*** Begin section ***

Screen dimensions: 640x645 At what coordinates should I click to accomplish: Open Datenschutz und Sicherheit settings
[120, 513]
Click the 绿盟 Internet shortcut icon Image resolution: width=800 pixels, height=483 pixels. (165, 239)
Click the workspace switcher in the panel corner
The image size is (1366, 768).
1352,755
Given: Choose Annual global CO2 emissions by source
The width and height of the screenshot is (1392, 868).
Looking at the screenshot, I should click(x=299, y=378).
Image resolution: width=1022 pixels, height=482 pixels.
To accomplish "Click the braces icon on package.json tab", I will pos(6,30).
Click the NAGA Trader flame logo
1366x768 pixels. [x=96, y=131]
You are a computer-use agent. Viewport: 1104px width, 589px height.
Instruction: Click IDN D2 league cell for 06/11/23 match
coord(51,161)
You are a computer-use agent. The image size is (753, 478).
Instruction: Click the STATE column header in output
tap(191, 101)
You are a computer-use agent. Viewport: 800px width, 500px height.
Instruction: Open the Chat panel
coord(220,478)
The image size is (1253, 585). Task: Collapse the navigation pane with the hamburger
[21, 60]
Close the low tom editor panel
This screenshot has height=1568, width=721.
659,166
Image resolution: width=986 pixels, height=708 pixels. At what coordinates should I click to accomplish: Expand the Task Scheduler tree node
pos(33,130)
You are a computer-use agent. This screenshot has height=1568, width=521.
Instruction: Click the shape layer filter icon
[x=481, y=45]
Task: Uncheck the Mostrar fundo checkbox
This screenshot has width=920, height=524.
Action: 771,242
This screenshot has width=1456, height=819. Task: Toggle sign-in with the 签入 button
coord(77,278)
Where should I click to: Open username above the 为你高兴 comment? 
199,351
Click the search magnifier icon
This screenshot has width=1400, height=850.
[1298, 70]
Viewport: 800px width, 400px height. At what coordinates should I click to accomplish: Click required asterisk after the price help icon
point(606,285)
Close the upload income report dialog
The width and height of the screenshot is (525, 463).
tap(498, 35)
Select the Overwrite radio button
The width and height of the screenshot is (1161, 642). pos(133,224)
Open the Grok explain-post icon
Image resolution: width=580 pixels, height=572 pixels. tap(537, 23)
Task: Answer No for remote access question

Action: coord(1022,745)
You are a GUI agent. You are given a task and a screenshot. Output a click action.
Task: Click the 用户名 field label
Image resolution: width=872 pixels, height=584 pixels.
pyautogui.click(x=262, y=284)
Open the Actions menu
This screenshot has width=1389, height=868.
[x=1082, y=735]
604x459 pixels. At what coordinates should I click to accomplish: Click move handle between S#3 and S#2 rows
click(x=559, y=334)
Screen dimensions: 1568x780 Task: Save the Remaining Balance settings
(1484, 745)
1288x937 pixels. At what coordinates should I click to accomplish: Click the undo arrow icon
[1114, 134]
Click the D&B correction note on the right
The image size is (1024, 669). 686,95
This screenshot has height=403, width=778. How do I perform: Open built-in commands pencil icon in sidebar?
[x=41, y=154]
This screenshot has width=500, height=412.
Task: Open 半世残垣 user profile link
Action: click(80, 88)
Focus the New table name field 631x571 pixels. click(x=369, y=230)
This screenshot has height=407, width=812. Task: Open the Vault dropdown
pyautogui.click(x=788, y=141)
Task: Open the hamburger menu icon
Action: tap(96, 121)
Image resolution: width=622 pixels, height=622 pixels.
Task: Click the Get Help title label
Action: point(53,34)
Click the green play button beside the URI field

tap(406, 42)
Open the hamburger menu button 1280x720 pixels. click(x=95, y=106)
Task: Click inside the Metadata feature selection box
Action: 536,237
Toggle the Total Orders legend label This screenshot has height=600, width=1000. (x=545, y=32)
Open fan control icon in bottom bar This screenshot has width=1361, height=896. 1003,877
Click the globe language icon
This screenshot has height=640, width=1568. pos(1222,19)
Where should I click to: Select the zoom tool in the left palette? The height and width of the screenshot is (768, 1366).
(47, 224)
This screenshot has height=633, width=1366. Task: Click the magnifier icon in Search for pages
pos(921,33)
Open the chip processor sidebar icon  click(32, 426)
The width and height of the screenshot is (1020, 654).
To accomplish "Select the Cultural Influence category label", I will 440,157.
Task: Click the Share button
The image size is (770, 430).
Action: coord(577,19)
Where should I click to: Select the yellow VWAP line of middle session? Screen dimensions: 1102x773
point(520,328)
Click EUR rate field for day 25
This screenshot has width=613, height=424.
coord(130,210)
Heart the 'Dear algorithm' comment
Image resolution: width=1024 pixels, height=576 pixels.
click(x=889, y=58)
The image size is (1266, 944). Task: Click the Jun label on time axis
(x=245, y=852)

*** End section ***

The task = Identify every line above that includes the word "agent", and show those lines.

Answer space =
You are a computer-use agent. Viewport: 1104px width, 589px height.
You are a computer-use agent. The image size is (753, 478).
You are a computer-use agent. Viewport: 800px width, 500px height.
You are a computer-use agent. This screenshot has height=1568, width=521.
You are a GUI agent. You are given a task and a screenshot. Output a click action.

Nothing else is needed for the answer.